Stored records
----------------------------------------

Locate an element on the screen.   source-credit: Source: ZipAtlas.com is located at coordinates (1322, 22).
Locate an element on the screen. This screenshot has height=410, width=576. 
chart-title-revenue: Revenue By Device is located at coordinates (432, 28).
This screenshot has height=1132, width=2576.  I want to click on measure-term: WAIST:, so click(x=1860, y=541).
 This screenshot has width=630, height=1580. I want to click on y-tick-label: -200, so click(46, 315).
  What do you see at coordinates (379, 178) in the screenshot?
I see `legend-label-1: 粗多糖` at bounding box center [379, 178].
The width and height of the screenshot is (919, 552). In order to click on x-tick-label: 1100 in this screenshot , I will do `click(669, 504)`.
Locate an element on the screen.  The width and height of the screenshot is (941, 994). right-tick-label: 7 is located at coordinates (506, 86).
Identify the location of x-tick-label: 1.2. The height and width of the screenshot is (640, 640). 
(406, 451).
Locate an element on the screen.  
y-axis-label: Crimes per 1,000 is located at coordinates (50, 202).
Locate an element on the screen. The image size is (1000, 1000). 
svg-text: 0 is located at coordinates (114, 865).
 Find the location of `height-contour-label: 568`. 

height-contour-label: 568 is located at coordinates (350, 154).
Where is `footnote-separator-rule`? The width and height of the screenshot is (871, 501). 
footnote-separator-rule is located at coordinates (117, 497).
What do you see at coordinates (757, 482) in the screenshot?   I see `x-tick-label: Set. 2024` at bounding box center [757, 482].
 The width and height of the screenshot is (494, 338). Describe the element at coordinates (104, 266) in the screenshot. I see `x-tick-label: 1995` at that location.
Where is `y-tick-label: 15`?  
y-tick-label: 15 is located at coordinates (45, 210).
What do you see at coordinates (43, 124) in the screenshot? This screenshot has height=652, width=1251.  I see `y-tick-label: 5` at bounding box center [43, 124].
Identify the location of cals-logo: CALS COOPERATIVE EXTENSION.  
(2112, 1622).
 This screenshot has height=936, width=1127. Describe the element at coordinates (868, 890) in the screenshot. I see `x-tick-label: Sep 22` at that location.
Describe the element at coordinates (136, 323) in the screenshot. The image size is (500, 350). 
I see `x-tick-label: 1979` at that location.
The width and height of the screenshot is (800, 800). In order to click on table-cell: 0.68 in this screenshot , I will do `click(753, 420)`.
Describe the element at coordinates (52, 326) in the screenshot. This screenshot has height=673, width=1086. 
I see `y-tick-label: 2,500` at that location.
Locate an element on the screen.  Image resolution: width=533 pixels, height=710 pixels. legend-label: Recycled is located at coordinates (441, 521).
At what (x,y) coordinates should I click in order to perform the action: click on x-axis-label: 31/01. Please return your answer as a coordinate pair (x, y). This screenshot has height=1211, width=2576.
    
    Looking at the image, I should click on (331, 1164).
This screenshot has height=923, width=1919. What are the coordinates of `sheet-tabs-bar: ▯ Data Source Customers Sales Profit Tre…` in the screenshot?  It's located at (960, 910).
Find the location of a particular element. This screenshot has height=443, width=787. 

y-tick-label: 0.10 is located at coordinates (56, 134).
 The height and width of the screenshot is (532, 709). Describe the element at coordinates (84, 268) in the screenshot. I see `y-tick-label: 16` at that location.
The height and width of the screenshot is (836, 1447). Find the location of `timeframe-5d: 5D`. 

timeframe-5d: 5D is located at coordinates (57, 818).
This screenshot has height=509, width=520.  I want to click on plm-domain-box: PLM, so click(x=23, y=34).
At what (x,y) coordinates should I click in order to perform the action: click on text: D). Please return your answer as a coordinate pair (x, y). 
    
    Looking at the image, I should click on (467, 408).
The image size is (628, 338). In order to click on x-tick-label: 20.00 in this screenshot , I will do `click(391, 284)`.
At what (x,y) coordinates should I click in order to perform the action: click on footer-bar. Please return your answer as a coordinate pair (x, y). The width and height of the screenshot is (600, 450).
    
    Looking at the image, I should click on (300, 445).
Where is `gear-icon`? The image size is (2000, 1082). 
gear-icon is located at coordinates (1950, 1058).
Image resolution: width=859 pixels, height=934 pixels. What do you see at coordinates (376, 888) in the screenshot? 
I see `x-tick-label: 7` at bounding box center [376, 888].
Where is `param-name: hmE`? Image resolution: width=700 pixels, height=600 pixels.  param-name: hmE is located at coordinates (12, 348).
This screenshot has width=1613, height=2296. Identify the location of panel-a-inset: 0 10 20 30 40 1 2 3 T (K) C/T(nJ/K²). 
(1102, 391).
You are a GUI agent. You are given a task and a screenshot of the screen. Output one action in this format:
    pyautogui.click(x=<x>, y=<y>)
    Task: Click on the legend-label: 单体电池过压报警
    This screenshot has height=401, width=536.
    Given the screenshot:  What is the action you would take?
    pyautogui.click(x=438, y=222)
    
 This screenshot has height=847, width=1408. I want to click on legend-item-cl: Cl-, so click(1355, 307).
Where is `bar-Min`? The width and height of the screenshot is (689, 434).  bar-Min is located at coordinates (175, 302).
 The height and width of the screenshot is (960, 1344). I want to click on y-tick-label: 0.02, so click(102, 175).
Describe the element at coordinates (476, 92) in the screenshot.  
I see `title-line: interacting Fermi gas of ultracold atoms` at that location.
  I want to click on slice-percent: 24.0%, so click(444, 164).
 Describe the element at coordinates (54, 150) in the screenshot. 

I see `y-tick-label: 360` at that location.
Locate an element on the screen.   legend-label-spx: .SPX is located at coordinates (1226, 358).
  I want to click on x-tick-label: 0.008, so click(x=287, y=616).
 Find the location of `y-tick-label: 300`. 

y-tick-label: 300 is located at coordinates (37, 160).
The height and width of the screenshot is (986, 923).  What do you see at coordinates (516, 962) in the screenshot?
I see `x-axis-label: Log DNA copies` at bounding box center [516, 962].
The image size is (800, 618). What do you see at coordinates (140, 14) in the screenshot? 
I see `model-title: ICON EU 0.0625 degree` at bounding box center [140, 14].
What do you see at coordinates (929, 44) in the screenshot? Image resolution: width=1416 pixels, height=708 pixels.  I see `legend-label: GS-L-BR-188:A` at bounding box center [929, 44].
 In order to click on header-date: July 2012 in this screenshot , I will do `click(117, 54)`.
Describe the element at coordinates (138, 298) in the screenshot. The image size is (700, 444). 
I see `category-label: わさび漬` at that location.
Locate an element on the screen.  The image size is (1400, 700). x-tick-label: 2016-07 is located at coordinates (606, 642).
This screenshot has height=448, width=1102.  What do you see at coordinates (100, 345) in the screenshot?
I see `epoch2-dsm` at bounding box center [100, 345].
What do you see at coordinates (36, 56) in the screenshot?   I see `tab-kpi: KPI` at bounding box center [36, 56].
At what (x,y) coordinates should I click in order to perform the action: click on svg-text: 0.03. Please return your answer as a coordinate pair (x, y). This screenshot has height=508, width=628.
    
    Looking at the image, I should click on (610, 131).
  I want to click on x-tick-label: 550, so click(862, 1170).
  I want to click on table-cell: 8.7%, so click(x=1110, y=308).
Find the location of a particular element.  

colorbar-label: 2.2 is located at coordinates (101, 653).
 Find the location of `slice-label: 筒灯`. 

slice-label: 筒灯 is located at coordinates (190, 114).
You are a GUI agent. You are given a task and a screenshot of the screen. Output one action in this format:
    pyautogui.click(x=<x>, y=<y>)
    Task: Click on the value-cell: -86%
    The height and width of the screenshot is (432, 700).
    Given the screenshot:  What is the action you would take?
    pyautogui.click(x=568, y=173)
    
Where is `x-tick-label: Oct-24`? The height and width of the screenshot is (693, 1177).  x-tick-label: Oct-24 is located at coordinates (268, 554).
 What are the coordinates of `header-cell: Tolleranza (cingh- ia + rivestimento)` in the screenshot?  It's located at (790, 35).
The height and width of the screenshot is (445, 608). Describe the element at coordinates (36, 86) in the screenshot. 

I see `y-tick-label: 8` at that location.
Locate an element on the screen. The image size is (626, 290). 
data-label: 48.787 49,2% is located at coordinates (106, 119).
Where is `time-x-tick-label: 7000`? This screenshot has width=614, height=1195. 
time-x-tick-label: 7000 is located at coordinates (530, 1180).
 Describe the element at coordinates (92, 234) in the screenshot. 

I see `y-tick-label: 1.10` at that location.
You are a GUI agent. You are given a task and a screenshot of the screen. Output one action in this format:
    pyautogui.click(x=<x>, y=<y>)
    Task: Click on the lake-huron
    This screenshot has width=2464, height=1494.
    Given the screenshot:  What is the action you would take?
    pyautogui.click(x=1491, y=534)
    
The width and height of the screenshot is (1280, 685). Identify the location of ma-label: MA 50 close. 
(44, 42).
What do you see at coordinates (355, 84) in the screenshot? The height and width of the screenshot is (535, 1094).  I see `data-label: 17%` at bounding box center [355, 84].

----------------------------------------

Copy out the data word for word, starting at the line that contains "I want to click on table-cell: 8.7%, so" and stopping after the line that contains "pyautogui.click(x=568, y=173)".

#### Answer section
  I want to click on table-cell: 8.7%, so click(x=1110, y=308).
Find the location of a particular element.  

colorbar-label: 2.2 is located at coordinates (101, 653).
 Find the location of `slice-label: 筒灯`. 

slice-label: 筒灯 is located at coordinates (190, 114).
You are a GUI agent. You are given a task and a screenshot of the screen. Output one action in this format:
    pyautogui.click(x=<x>, y=<y>)
    Task: Click on the value-cell: -86%
    The height and width of the screenshot is (432, 700).
    Given the screenshot:  What is the action you would take?
    pyautogui.click(x=568, y=173)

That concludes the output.